Even before Tuesday’s ruling, Lady Hale had already guaranteed her place in the history books after becoming the first woman appointed as President of the Supreme Court in October 2017.
The accolade was one of many legal “firsts” achieved by Baroness Hale of Richmond who has been a long-standing champion of diversity in the judiciary.
Previous career highlights for the 74-year-old include becoming the first woman Lord of Appeal in Ordinary in January 2004.
Lady Hale became the first woman justice of the Supreme Court in October 2009, and was appointed deputy president in June 2013.
Yorkshire-born Brenda Hale, whose parents were both head teachers, is described on the Supreme Court’s website as a “homemaker as well as a judge”.
She has had a varied career as an academic lawyer, law reformer and judge.
After graduating from Cambridge, she taught law at Manchester University from 1966 to 1984, also qualifying as a barrister and practising at the Manchester Bar.
She specialised in family and social welfare law, was founding editor of the Journal Of Social Welfare And Family Law, and authored a pioneering case book on The Family, Law And Society.
In 1984 she was the first woman to be appointed to the Law Commission, a statutory body which promotes the reform of the law.
She became a High Court judge in 1994 – the first to have made her career as an academic and public servant rather than a practising barrister.
In 1999 she was the second woman to be promoted to the Court of Appeal, before becoming the first woman Law Lord – a position she told the Guardian was one of her proudest achievements.
She said: “To become a law lord is a proud achievement for anyone, male or female, and to show other women and girls, and indeed everyone, that a woman can do it has made it an even prouder achievement for me.”
During her time as deputy president of the Supreme Court Lady Hale ruled on numerous headline-hitting cases, including the Brexit appeal.
She was also on the panel of justices who ruled in favour of John Walker, the gay ex-cavalry officer who won a landmark pensions ruling to secure his husband the same rights as a wife.
In a recent interview with BBC Radio 5 Live, Lady Hale revealed that her judgment around domestic abuse was one of her proudest.
She said: “In the Supreme Court some years ago we gave a judgment that said that domestic abuse was a wider concept than merely hitting or being hit and we recognised the existence of coercive controlling behaviour.
“That was a judgment I produced and one of the ones I was proudest of.”
Lady Hale also revealed she had been given a top-table seat during a state banquet for US president Donald Trump.
When asked if she had considered refusing to attend, she said: “We are not politicians.
“Judges have no party political views that can and should express. There was no political message to be got by our attending such an event as that.”
Asked if she hoped her successor would be a woman, Lady Hale said: “I always hope there will continue to be the progress that has been made largely in this century with improving the proportion of women in the judiciary at all levels, but particularly in the Supreme Court.”
In regard to people who inspire her, Lady Hale said barrister Rose Heilbron, who was one of the first two women to become the Queen’s Counsel.

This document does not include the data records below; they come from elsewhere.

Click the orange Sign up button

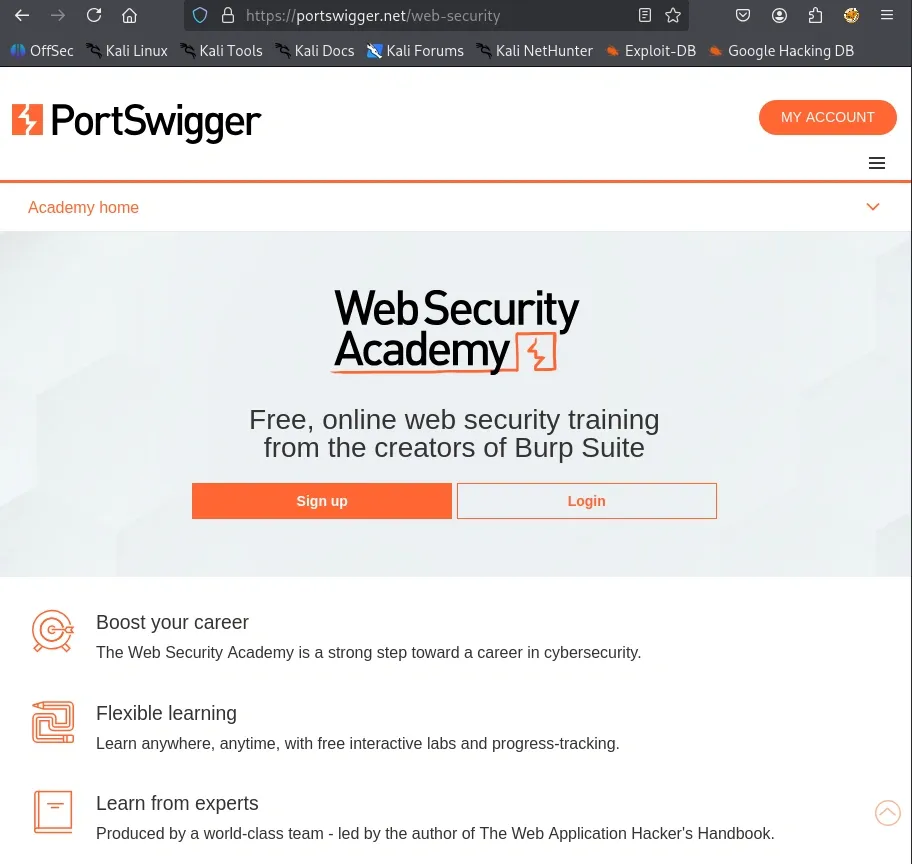point(322,501)
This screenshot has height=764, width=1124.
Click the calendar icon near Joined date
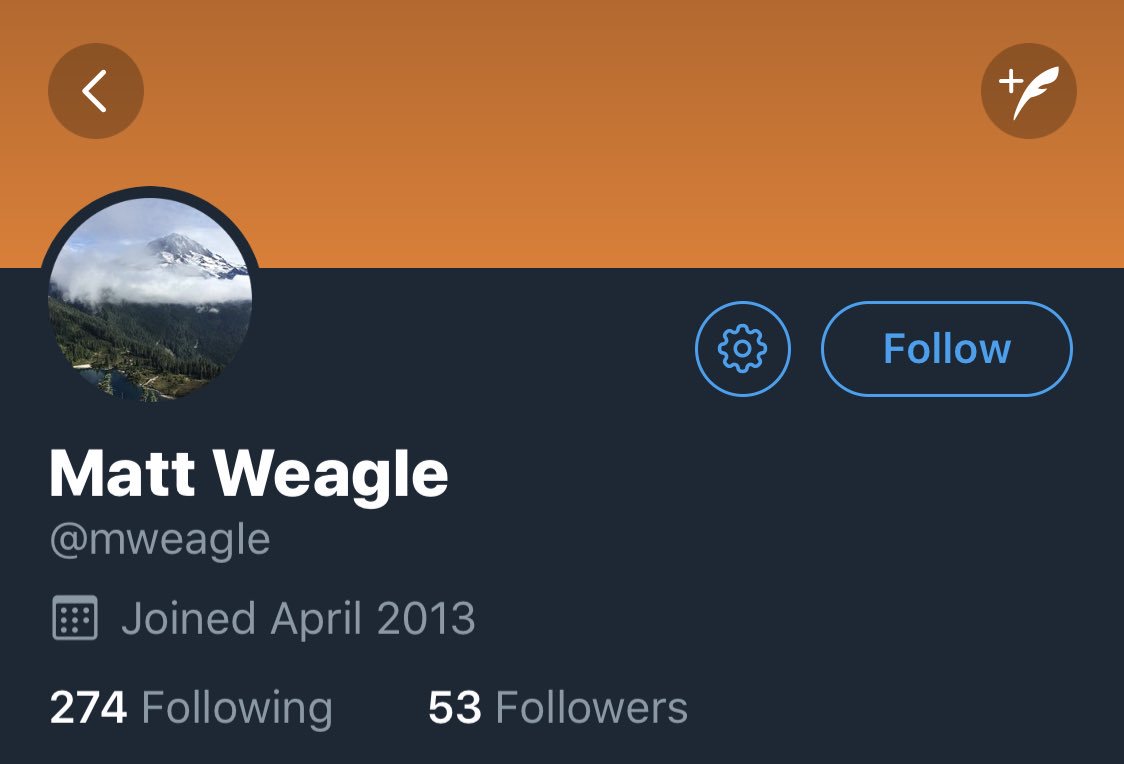coord(75,618)
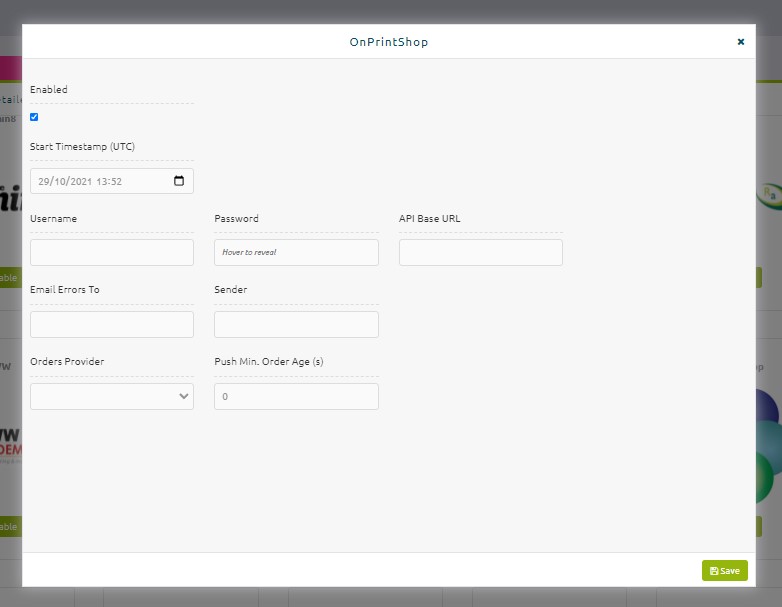Screen dimensions: 782x607
Task: Click the partially hidden green button at bottom left
Action: (x=10, y=527)
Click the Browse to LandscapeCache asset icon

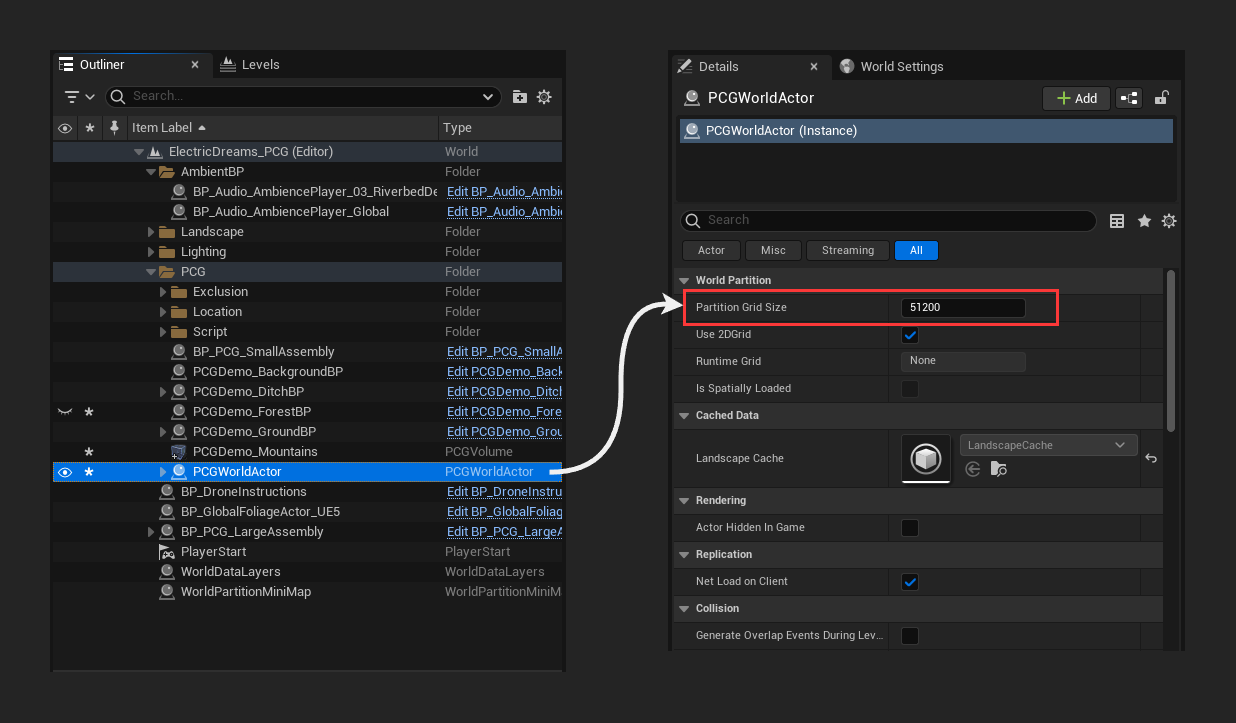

Lady Hale said: “She practised on the northern circuit, which is where I started out at the bar and she became the second woman high court judge. She was definitely someone to look up to and admire.”
In an interview with Vogue in September, Lady Hale said she spends her weekends in Richmond, North Yorkshire, in a house that overlooks the schoolyard where she ran around as a girl.
She retains her links with the academic world as Chancellor of the University of Bristol, Visitor of Girton College, Cambridge, and Visiting Professor of King’s College London.